Федор покупает и выписывает театральные и «проспективические» книги, словари иностранных языков, грамматики, трагедии иностранных авторов. А каждая книжица стоимостью почти в рубль. Почти шесть рублей уходит «на покупку клавикордов и струн», десять рублей на зеркало «для обучения жестов».
Федор снова и снова просит канцелярию корпуса оплатить его нужные расходы. Денег не хватает, и он закладывает все, что можно заложить, вплоть до суконного плаща и лисьей епанчи. Вот когда Федор душой и телом, ощутил цену того библейского знания, которое умножает скорбь! К тому же жалованье в сто рублей годовых нужно было еще получить, выдавать его никогда не торопились.

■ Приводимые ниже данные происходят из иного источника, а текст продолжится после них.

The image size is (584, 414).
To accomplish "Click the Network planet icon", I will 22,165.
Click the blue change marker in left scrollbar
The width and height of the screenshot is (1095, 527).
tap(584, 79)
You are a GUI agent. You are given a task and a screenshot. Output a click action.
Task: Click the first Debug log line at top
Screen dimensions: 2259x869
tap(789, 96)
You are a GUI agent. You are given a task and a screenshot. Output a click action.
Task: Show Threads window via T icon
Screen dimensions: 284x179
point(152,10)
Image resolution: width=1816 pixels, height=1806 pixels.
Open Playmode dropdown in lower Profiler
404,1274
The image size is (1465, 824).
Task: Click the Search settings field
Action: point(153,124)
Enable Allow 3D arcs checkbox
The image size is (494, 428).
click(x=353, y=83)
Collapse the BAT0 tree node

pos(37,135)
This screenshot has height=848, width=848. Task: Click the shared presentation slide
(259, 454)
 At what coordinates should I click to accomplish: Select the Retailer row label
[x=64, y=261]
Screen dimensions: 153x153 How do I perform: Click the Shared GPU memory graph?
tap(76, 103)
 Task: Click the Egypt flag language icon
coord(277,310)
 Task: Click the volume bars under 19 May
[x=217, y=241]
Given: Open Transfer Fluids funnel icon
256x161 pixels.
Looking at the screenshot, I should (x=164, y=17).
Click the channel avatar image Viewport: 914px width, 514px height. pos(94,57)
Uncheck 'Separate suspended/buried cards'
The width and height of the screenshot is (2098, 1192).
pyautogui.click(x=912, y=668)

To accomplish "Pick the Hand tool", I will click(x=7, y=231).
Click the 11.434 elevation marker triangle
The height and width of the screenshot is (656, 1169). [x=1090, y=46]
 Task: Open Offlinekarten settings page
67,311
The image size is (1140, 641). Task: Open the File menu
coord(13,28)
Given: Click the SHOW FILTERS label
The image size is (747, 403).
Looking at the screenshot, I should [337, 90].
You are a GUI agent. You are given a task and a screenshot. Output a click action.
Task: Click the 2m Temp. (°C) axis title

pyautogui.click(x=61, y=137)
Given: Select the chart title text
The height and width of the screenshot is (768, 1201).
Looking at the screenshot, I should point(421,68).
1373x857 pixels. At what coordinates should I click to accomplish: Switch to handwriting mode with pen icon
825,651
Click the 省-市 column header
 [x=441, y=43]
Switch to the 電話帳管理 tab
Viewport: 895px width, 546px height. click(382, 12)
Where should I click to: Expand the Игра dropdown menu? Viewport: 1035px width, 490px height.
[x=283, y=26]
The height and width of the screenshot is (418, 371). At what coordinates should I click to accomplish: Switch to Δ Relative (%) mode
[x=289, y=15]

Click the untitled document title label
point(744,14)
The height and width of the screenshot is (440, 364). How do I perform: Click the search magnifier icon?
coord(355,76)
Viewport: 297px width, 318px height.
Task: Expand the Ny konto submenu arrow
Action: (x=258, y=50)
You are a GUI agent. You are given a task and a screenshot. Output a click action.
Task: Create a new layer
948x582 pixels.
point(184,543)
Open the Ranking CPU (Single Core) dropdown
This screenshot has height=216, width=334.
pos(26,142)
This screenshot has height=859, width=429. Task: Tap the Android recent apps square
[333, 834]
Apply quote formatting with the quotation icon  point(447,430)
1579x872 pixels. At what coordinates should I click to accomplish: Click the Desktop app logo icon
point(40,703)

Когда Канцелярия от строений приняла на работу бывших мастеровых опального светлейшего князя Александра Данилыча Меншикова, она расходовала на питание каждого мастерового три копейки в день. Монастырские власти отпускали на пищу мастерового не более пятнадцати рублей в год, так же, как и монастырским каторжникам. Жалованье же выдавали за уже отработанное время три раза в год — январскую, майскую и сентябрьскую «трети». А вот как выдавали, тому в канцеляриях остались свидетельства: «Бежали от недачи им жалованья, от голоду», «А денежного и хлебного жалованья им не давано, и в том они пришли в скудость и не имели дневной пищи, и для такой скудости с опщего совету промеж себя все вопче бежали»…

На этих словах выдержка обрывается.